Opinião: A fala e a escrita
Luiz Gonzaga Fenelon Negrinho (de Passos)
Convidado a ministrar palestra numa escola pública, depois de agradecer pelo convite, indaguei aos diretores e professores o tema que gostariam que abordasse. – “Sobre o ato de escrever. Escreve matérias para jornais, colabora em veículos de comunicação. Oportuno que discorra sobre o tema” – disseram.
Sem delongas, não me ocupei de preparativos especiais. Lembrei-me de uma questão básica: a forma natural da escrita. A escrita como representação da palavra, do que pensamos e do que sentimos.
E assim foi. E fui. À solenidade, em meio a expectativas do ato, comecei dizendo à plateia (alunos, professores e autoridades presentes) que é mais complicado aprender a escrever do que a falar.
Por outro lado, embora muitos saibam escrever com boa desenvoltura e qualidade técnica, nem sempre conseguem retratar com fidelidade as emoções. Como descrever o prazer, o medo, a ira, o ódio, a paixão, a aflição... Questões subjetivas: os sentidos e as sensações como um todo.
No contexto geral, o gênero humano dispõe de muitas habilidades. Sem sombra de dúvida, a arte de escrever é das mais bonitas ao tempo que das mais difíceis e espinhosas. Há quem chegue aos píncaros da glória em suas áreas profissionais sem o domínio desse instrumento. No entanto, quando pela frente a feitura de um singelo texto um deus nos acuda acontece. O saber ler e escrever é de fato matéria delicada. E há de se acrescentar outro elemento: a ciência da interpretação.
Não raro, há os que sabem ler e escrever. Contudo, ocorre a indisposição trágica de não saber interpretar o que está escrito. Tanto quanto – linha e análise de veracidade – outra aberração que se estende muito por aí.
Há provas da existência de nossos antepassados que nos legaram toscos desenhos feitos e trabalhados em ossos, mas nenhum de qualquer espécie de escrita.
Pelo sim e não, a escrita é, na realidade, a mais maravilhosa invenção de todos os tempos. Quando, nesta solenidade de que participei, joguei malhas de redes ao mar do saber e do conhecimento, em busca de auspicioso auditório.
O que acham que “acharam” da minha palestra? Poderão dizer: “Maravilhosa! Aplaudido... E de pé!”. Menos. Não foi bem assim. Longe disso. Usei de astúcia.
Numa esperteza à [moda] Zeca Pagodinho, dediquei 20 minutos de minha fala à escrita – esse o desiderato – os demais 40 minutos consagrei-os ao futebol, pagode, funk, hip-rock, rap, forró, músicas dos universitários, piadas, e coisas do gênero.

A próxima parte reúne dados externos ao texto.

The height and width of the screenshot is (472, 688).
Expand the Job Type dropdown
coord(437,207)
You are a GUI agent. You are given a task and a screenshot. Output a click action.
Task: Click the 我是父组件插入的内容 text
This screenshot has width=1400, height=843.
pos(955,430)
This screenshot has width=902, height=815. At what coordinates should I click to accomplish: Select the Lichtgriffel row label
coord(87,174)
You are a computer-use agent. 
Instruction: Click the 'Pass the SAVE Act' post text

Até mesmo às musas de Ezinho Joele fiz menção. Ele que, mediante “ossos do ofício”, anda aprontando nas redes sociais, tirando velhos de catacumbas. Enfim, quase nada a ver com a escrita, se bem que consagrado está que ler e escrever têm muito a ver.
Querem saber? Tudo transcorreu dentro da mais absoluta normalidade. Não obviamente nos conformes das mil maravilhas. Isto, sim, na limitação do que se pôde dar.
A vida continua. A esperança é de que na contabilidade do rentável – na efervescência – dá mostras de que é bela. E de que vale a pena ser vivida, com ou sem Fernando Pessoa em líricos pedaços de doce vagares. A despeito de pedras tantas de tropeço a permear estradas de cada caminho, momento e empreitada.
Assim como as nuvens, numa filosofia pra lá de boa, o hoje está de um jeito, amanhã de outro... Isso quando o brigadeiro não resolve dar as caras para azucrinar o céu que, por igual, a cada hora se apresenta de uma forma e maneira, no objetivo sempre presente e agradável de enfeitar a natureza e nossas vidas de cada dia.
Como samba de alegoria de outrora, vamos tocando o enredo e o barco. Hoje pode. Amanhã, a bem verdade, não se sabe. Não há notícia, enfim. E o ontem, por constranger, desliga-se da tomada. Passou. E a vida, como que em operação de rescaldo, segue.
Entre chorar e sorrir, rir continua um santo remédio. Na aritmética da vida, a história dos músculos faciais é verdadeira. Para o bem-estar, o riso de fato retarda o aparecimento de rugas. E assim se evitam rusgas.